(Records from a data collection)
--------------------------------

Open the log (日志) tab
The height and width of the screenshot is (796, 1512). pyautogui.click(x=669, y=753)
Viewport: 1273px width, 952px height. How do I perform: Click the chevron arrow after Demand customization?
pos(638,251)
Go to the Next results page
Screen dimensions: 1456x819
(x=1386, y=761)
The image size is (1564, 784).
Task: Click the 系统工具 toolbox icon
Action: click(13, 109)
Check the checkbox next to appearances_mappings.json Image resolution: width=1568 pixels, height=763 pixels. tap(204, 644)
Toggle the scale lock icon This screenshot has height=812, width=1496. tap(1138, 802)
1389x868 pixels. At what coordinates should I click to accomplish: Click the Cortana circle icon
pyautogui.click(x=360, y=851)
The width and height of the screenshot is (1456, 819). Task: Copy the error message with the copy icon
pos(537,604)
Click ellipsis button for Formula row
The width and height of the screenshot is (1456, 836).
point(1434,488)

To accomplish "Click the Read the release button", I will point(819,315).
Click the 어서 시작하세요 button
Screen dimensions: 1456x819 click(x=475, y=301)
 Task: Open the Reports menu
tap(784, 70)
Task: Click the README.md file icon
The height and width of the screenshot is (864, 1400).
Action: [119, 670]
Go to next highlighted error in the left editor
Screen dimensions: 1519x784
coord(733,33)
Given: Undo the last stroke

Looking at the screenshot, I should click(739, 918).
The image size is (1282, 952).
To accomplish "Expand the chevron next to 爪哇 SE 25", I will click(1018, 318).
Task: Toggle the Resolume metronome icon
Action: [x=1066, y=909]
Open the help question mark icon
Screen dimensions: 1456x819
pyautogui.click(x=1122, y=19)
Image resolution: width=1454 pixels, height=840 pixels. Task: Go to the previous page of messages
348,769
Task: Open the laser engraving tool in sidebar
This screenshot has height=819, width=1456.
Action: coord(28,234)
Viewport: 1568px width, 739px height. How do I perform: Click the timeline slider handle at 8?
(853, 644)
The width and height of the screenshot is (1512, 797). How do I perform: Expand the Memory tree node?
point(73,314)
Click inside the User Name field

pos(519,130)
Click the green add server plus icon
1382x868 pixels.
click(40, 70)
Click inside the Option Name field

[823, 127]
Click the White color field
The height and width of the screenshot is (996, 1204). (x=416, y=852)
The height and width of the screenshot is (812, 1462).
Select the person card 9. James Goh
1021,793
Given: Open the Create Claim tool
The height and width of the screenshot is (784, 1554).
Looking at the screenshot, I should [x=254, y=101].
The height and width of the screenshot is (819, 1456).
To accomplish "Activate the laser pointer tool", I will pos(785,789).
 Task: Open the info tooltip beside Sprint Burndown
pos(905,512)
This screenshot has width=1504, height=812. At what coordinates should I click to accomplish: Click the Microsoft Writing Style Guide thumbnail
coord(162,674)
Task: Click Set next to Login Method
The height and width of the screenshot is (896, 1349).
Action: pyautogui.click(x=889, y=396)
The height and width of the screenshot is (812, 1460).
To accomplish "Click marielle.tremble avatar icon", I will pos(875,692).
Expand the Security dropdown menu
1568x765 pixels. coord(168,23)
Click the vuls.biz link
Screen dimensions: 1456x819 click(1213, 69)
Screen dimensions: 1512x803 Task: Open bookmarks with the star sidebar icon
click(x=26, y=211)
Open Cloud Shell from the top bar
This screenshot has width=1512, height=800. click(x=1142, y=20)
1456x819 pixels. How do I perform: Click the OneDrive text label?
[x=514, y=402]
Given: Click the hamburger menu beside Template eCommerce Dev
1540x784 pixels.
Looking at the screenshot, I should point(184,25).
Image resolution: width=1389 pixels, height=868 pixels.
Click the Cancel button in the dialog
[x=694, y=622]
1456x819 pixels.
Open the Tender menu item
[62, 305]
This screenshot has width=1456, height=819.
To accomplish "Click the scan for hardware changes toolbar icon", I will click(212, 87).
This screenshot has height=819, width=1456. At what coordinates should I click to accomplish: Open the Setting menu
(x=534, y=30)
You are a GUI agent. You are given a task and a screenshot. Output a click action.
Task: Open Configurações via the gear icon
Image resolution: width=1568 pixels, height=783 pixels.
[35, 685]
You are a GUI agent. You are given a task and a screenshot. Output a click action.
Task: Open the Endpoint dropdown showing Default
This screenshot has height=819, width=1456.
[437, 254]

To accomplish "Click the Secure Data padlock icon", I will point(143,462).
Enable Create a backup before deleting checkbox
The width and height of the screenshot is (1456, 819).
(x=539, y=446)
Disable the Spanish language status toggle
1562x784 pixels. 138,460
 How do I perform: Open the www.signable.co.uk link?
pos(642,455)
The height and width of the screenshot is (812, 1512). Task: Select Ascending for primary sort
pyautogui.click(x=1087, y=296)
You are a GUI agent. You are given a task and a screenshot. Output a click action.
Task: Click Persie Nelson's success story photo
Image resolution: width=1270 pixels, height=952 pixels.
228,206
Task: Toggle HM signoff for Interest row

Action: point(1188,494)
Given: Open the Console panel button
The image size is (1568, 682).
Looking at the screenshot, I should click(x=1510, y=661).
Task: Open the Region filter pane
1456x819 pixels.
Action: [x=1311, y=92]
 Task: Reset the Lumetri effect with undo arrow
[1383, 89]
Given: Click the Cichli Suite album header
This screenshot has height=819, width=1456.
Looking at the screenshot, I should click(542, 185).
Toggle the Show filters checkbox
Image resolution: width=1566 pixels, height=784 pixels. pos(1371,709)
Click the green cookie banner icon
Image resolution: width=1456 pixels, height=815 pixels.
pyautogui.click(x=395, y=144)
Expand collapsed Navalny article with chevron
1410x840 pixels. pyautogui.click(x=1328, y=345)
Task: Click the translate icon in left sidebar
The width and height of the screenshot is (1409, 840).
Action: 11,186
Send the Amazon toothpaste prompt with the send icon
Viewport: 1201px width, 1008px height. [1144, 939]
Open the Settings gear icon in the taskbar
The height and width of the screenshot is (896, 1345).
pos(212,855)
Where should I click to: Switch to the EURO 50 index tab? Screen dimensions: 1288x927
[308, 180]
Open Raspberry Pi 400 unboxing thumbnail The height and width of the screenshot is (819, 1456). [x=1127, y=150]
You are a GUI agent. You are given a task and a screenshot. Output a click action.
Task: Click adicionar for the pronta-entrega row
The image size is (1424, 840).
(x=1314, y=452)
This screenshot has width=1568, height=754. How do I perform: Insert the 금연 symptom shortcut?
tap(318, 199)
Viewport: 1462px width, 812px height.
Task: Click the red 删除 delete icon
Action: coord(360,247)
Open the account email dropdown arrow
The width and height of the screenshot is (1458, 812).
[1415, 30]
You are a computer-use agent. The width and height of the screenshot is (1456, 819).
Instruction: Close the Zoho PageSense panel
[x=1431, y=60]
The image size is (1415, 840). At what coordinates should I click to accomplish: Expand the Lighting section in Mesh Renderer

--------------------------------

* _ACTIVITY_: Write out only those lines that fall between the one containing "Given: Click the Cichli Suite album header" and the end of the entries, the first and last included, exactly as they read.

* _OUTPUT_:
Given: Click the Cichli Suite album header
This screenshot has height=819, width=1456.
Looking at the screenshot, I should click(542, 185).
Toggle the Show filters checkbox
Image resolution: width=1566 pixels, height=784 pixels. pos(1371,709)
Click the green cookie banner icon
Image resolution: width=1456 pixels, height=815 pixels.
pyautogui.click(x=395, y=144)
Expand collapsed Navalny article with chevron
1410x840 pixels. pyautogui.click(x=1328, y=345)
Task: Click the translate icon in left sidebar
The width and height of the screenshot is (1409, 840).
Action: 11,186
Send the Amazon toothpaste prompt with the send icon
Viewport: 1201px width, 1008px height. [1144, 939]
Open the Settings gear icon in the taskbar
The height and width of the screenshot is (896, 1345).
pos(212,855)
Where should I click to: Switch to the EURO 50 index tab? Screen dimensions: 1288x927
[308, 180]
Open Raspberry Pi 400 unboxing thumbnail The height and width of the screenshot is (819, 1456). [x=1127, y=150]
You are a GUI agent. You are given a task and a screenshot. Output a click action.
Task: Click adicionar for the pronta-entrega row
The image size is (1424, 840).
(x=1314, y=452)
This screenshot has width=1568, height=754. How do I perform: Insert the 금연 symptom shortcut?
tap(318, 199)
Viewport: 1462px width, 812px height.
Task: Click the red 删除 delete icon
Action: coord(360,247)
Open the account email dropdown arrow
The width and height of the screenshot is (1458, 812).
[1415, 30]
You are a computer-use agent. The width and height of the screenshot is (1456, 819).
Instruction: Close the Zoho PageSense panel
[x=1431, y=60]
The image size is (1415, 840). At what coordinates should I click to accomplish: Expand the Lighting section in Mesh Renderer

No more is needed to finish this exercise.